I am interested in engaging in a conversation about: Who has the power to collect knowledge? For whom is knowledge designed? What slips through our grasp because we lack the tools to record it? How can we teach disruption within a system of oppression? How can artistic and educational confrontation challenge dominant ideologies, foster critical thinking, and intellectual independence? How can we reflect on our context and privileges within the system in which we learn, teach, and work? How can we address the role of space, its accessibility, and design within shared spaces and institutions? How can one navigate working within neoliberal structures that utilise methods of social practice and participation in the arts but fail to act upon the results of discussions or projects involving participants? How can we address the challenge of educating ourselves to equip ourselves and others to deconstruct the power structures within which we work?
Artist’s Biography
Sarah Wenzinger is a Berlin-based artist, activist researcher, dramaturge, and educator who studied theatre directing at the Ernst Busch Academy of Dramatic Arts. Her work centres around creating digital and analog spaces that encourage reflection and rethinking of complex contemporary concerns. She works both alone and in collectives and has developed projects for institutions such as Haus der Kulturen der Welt, the Berlin Biennial X, the Staatliche Museen zu Berlin, the NRW Forum Düsseldorf, and the Bauhaus Archiv e.V.

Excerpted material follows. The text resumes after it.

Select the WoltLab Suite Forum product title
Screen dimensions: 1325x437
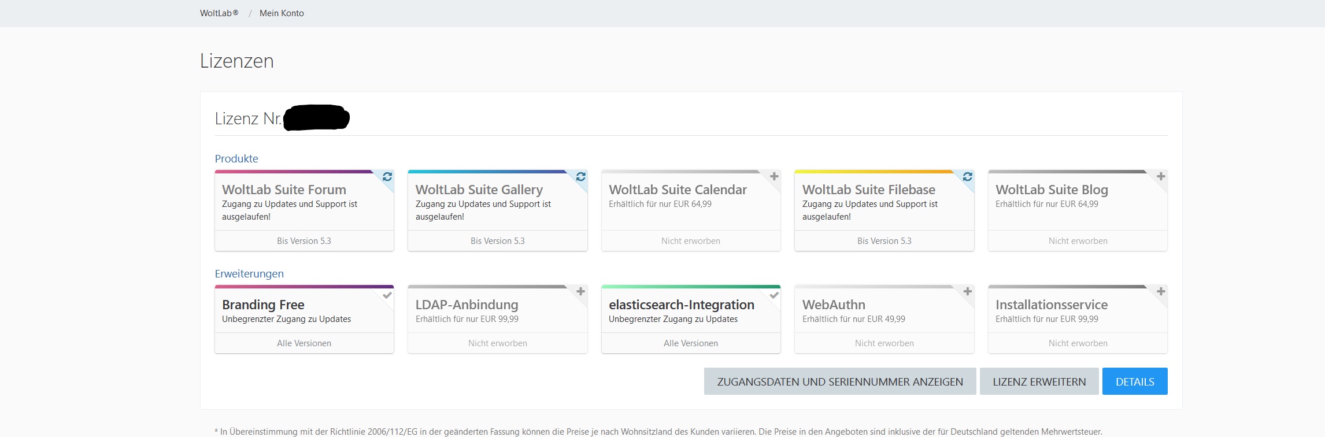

In 2019, she was invited as an artist in residence at the Goethe Institute Kigali in Rwanda. She takes a subject-centred approach in her work using various formats such as site-specific installations, performances, walks, text, video, ceramics, interaction, and radical action assignments. Her exploration of social structures of power, perspective, and community is informed by a socially engaged praxis and a queer feminist lens. As an activist researcher and mediator, she has published two collections of strategies and methods for political artistic engagement with urban space and the climate catastrophe. These collections, rooted in the perspective of radical education, translate concepts from critical urbanism and the new materialism into assignments and strategies of artistic research to challenge dominant narratives and ideologies through critical reflection and self-reflexivity. Since 2019, she has worked on the concept of the social prepper in an open research collaboration with allapopp. This solidarity-based counter-proposal to apocalyptic narratives of fear focuses on reconnecting with historical resistance, facing climate grief, sharing knowledge, learning from other organisms, enduring the uncanny, and meditating on active hope.